SET EXERCISE:
Reproduce verbatim the passage of the post on the 2013 NAEP results below, beginning with the words "You sound like" and ending with "to pay off.".

ARTICLE:
Begin

DC, Tennessee and Indiana Crush the Ball on 2013 NAEP

(Guest Post by Matthew Ladner)

The National Center for Education Statistics released the 2013 NAEP this morning for 4th and 8th grade Reading and Math. I will be crunching the numbers for some time to come, but here is a quick look at the net results by state jurisdiction (combined 2013 scores minus combined 2011 scores).

2013 NAEP Gains

Quick takes: DC and TN crushed the ball with gains four times larger than the national average. These look to be truly historic gains with both DC and TN scoring statistically significantly higher in all four tests.

Indiana scores big with gains almost three times the national average. Florida gets back on track with gains more than twice the national average.

More number crunching to follow but a

BOOOOOOOOOOOOOOOOM!!!!!!!!!

for top gainers DC, TN and IN is already in order.

22 Responses to DC, Tennessee and Indiana Crush the Ball on 2013 NAEP

  1. Greg Forster says:

    Clearly, DC school reforms have been ineffective. No doubt the spike is attributable to the implementation of Obamacare, just as Florida’s gains were the result of Harry Potter.

    • Matthew Ladner says:

      Isn’t it amazing that DC banked all of those gains DESPITE half of their kids going to charter schools? Very impressive- the DC union bosses should be very proud.

      • Greg Forster says:

        You sound like the NYT reporter who famously wrote that crime was down despite the fact that many people were in prison. Of course it was sending the criminals to prison that brought the crime rate down. Likewise, giving parents the freedom to choose improves all schools, not just the schools of choice.

    • Ryan Boots says:

      Greg, that’s mean-spirited. And racist.

  2. […] on the right trajectory. Education Week and education policy guru Matt Ladner both pointed out that Washington, D.C., and Tennessee easily showed the most progress since the last test in 2011. Indiana, Washington, Hawaii, and Florida also made significant […]

  3. Erin Tuttle says:

    Thankfully Indiana has chosen to put off implementing the Common Core. Looks like our old standards were starting to pay off.

End

DATA LINES:

Begin

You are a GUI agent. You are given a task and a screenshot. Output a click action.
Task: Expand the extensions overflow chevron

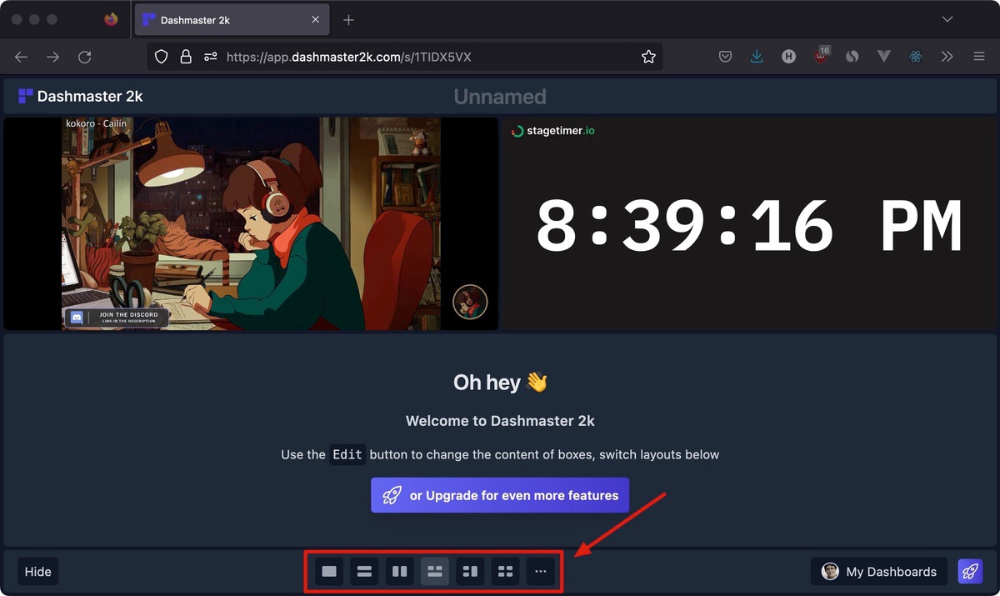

End

COMPLETED TASK:
You sound like the NYT reporter who famously wrote that crime was down despite the fact that many people were in prison. Of course it was sending the criminals to prison that brought the crime rate down. Likewise, giving parents the freedom to choose improves all schools, not just the schools of choice.

    • Ryan Boots says:

      Greg, that’s mean-spirited. And racist.

  2. […] on the right trajectory. Education Week and education policy guru Matt Ladner both pointed out that Washington, D.C., and Tennessee easily showed the most progress since the last test in 2011. Indiana, Washington, Hawaii, and Florida also made significant […]

  3. Erin Tuttle says:

    Thankfully Indiana has chosen to put off implementing the Common Core. Looks like our old standards were starting to pay off.